SOURCE TEXT —
>> BEGIN

The Return

As we trudged up the final bank of granite covered with gravel, lungs heaving with fatigue, brows drenched with hot morning sun, a coyote call went up from our guides waiting around the threshold circle of twigs, lichen, and pine needles. As I was sage-smudged back into our communal world, a sob rose into my chest in recognition of how much I had held inside, unplugged in the wilderness for three days without friends or food. We broke fast together with avocado drenched in olive oil and salt, and waves of bliss cascaded over me, followed by pacing myself through two exquisite bowls of miso stew with rice, mushrooms and purple sweet potatoes. That day we took it slow, comparing notes on how our bodies felt coming back on-line, squealing with delight in the cool, clear waterfall pools, basking exposed on the granite slabs, and swearing at the big black ants and biting flies that devoured us. We showed off our swollen ankles, sun burns, and scabs. And we all agreed we gathered before dinner to tell our stories that we had no words.

>> END

INFORMATION PROVIDED —
>> BEGIN

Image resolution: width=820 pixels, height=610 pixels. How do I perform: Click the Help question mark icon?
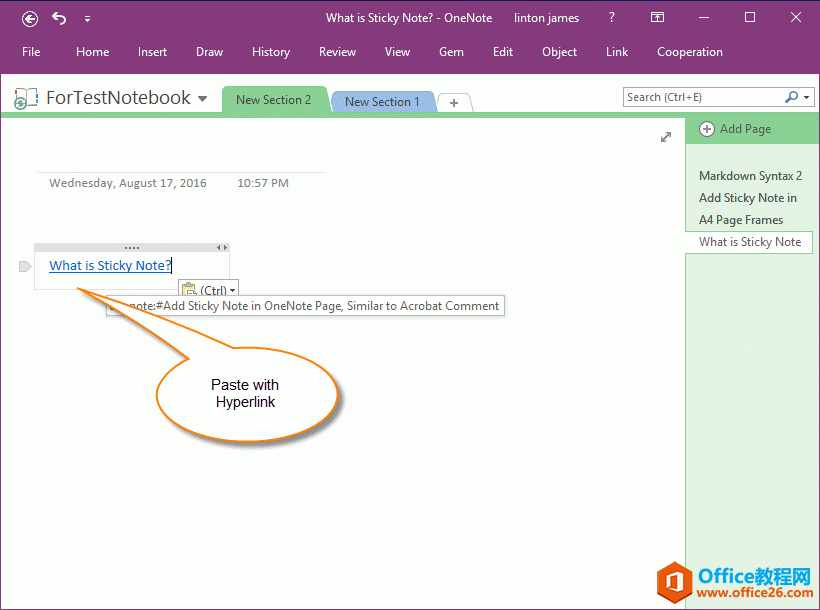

>> END

LIST OF TASKS —
• 1. In the wilderness return passage, what did the group eat first when they broke their fast?
• 2. Pick up the wilderness return passage after its final sentence and write what comes next.
The material above comes from a source unrelated to the wilderness return passage.

ANSWERS TO THE TASKS —
• 1. Avocado drenched in olive oil and salt.

• 2.
How does one tell the story of a time spent deep in inner and outer wilderness, where the only mirror for us is the night sky in all its phases? I dozed on a granite slab above my camp watching the last rays of the setting sun withdraw, the colors drain into black and white pulsating images of gnarled tree tops, the brightest stars joined by ever subtler clouds of nebula interspersed with satelittes, the rising half-moon washing all other light from the sky, a strip of turquoise under purple cloud brighten in a distant southwestern corner, the still, pale blue of dawn circumnavigating the sky, and the ridgeline of trees dipped in the rising sun. I called out all throughout that night, between sleep and waking, for the image I was born with, and what came to me was a disjointed, vivid replay of each episode of my life without the wound, punctuated by sillouettes, colors, and celestial bodies.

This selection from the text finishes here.